### Problem to work on
Starting with the first line of the data below, copy each line up to and including the one containing "This screenshot has width=1492, height=812.". Pictures stay out.

══════════════════════════════

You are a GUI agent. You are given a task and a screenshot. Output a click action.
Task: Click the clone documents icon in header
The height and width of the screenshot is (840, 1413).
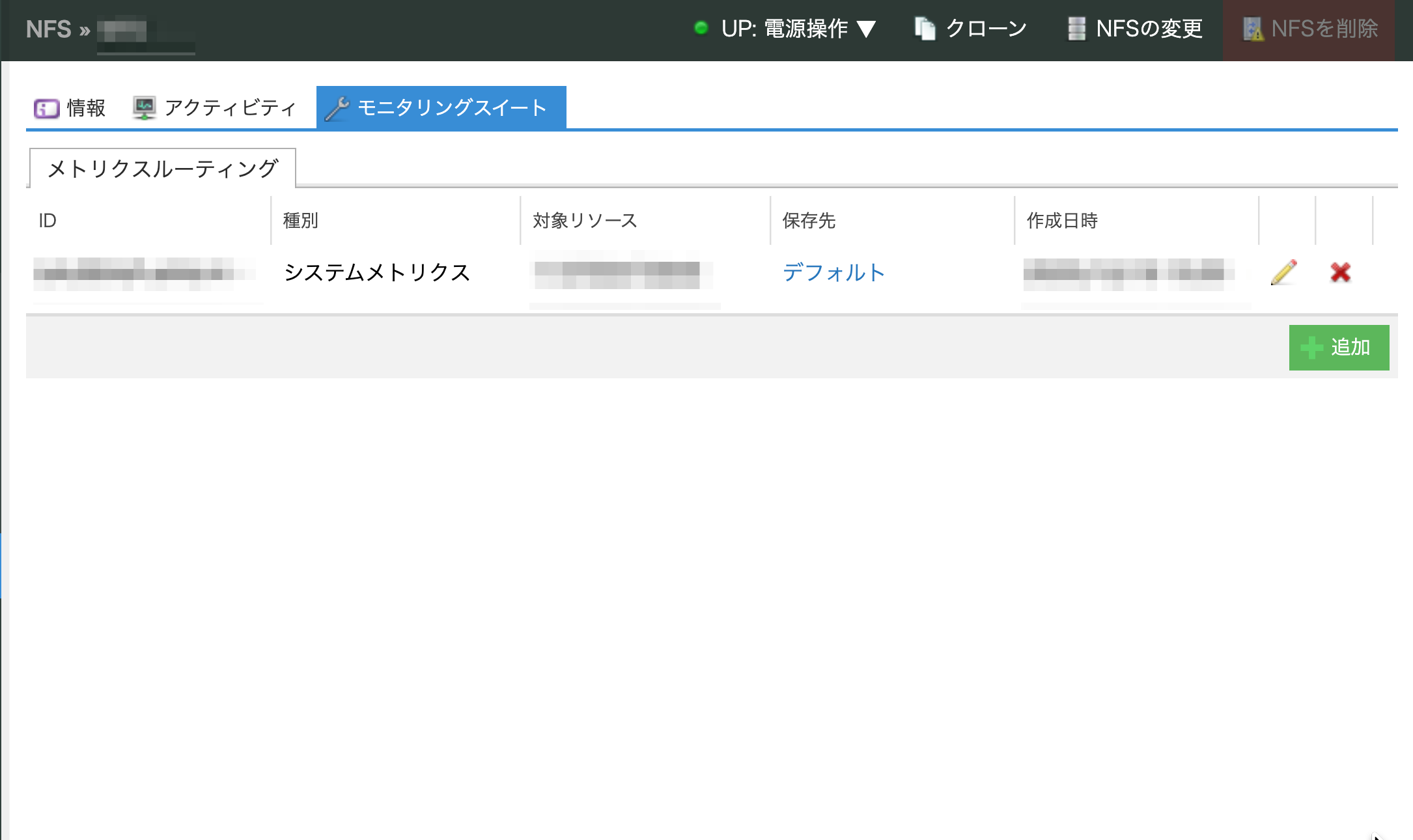[x=925, y=29]
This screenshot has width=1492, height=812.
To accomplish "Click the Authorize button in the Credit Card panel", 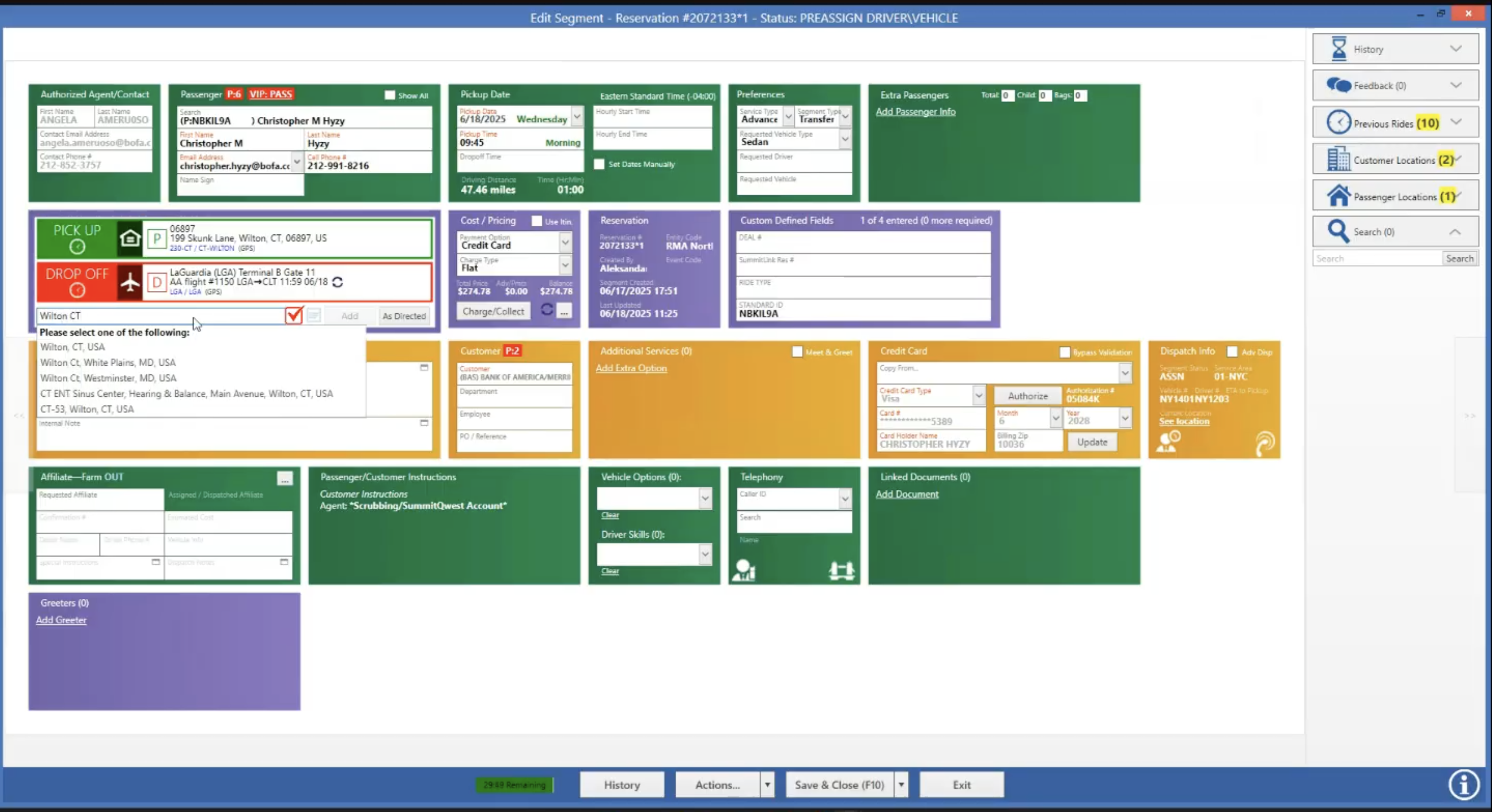I will 1028,395.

══════════════════════════════

### Response
You are a GUI agent. You are given a task and a screenshot. Output a click action.
Task: Click the clone documents icon in header
The height and width of the screenshot is (840, 1413).
[x=925, y=29]
This screenshot has width=1492, height=812.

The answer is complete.